The guidance, which provides detailed analyses of screening and treatment procedures, was published online July 17 by Hepatology. Among the 53 recommendations are the following:

  • While NAFLD indicates the lack of recent or regular alcohol consumption, a consensus meeting reviewing inconsistent data on alcohol consumption in NAFLD defined 21 standard drinks per week for men and 14 standard drinks per week for women as presenting an outstanding risk.
  • Unsuspected or incidental hepatic steatosis detected on imaging should lead to further assessment of related causes. Patients should be evaluated as though they have suspected NAFLD and worked up accordingly. It is reasonable to assess for metabolic risk factors such as obesity, glucose intolerance, or dyslipidemia, as well as alternate causes for hepatic steatosis such as significant alcohol consumption or medications.
  • Routine screening in a primary care setting or obesity clinics is not typically recommended due to uncertainties in long-term benefits and cost-effectiveness, although initial evaluation of patients with suspected NAFLD should focus on competing comorbidities and coexisting liver disease.
  • Tools such as the NAFLD Fibrosis Score and vibration-controlled transient elastography are recommended for identifying patients with higher likelihood of having or developing advanced fibrosis or cirrhosis.

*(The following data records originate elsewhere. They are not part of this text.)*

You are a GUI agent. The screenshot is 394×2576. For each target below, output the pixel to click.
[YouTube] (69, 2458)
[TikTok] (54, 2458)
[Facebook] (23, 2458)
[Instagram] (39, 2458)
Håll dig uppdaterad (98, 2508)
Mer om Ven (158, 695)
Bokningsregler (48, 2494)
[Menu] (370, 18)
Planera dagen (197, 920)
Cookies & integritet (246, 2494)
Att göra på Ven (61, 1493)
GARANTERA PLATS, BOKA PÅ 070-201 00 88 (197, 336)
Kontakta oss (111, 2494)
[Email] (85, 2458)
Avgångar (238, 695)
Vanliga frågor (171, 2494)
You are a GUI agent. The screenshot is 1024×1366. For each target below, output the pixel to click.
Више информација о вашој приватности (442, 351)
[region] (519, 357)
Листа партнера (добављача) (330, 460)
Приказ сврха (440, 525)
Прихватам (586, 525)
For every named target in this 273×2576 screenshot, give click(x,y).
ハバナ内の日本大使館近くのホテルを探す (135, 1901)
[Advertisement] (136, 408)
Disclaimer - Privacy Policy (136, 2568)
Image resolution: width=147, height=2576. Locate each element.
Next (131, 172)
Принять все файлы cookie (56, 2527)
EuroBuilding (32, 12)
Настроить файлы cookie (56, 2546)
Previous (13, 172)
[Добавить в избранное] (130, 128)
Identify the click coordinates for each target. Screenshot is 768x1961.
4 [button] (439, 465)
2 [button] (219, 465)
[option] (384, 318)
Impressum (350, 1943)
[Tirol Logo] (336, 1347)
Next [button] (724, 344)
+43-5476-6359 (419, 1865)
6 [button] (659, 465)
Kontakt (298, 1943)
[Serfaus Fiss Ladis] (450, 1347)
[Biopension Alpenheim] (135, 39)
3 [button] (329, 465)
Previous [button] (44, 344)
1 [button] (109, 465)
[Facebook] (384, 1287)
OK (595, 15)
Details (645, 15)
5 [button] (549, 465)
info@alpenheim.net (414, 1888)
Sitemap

  • Liver biopsy is recommended in patients with NAFLD who are at increased risk for steatohepatitis or advanced fibrosis as determined by fibrosis score, elastography, or competing causes.
  • Pharmacological treatments should generally be limited to patients with biopsy-proven nonalcoholic steatohepatitis and fibrosis.
  • Loss of at least 3% to 5% of body weight appears necessary to improve hepatic steatosis, but 7% to 10% may be needed to improve necroinflammation.
  • Other potential interventions to decrease risk for NAFLD progression and to improve liver disease include lifestyle interventions, a daily dose of 800 IU of vitamin E in adults without diabetes, and bariatric surgery among patients with obesity.
  • Patients with NAFLD should be monitored for cardiovascular risks as NAFLD increases the risk for cardiovascular morbidity and mortality. Aggressive modification of cardiovascular risk factors should be considered in all patients with NAFLD.
  • Patients with NAFLD should be screened for gastroesophageal varices, and patients with NAFLD-related cirrhosis should be considered for hepatocellular screening.

The guidance was based on a formal review of recently published international literature, the American College of Physicians' Manual for Assessing Health Practices and Designing Practice Guidelines, and the expertise of authors and independent reviewers.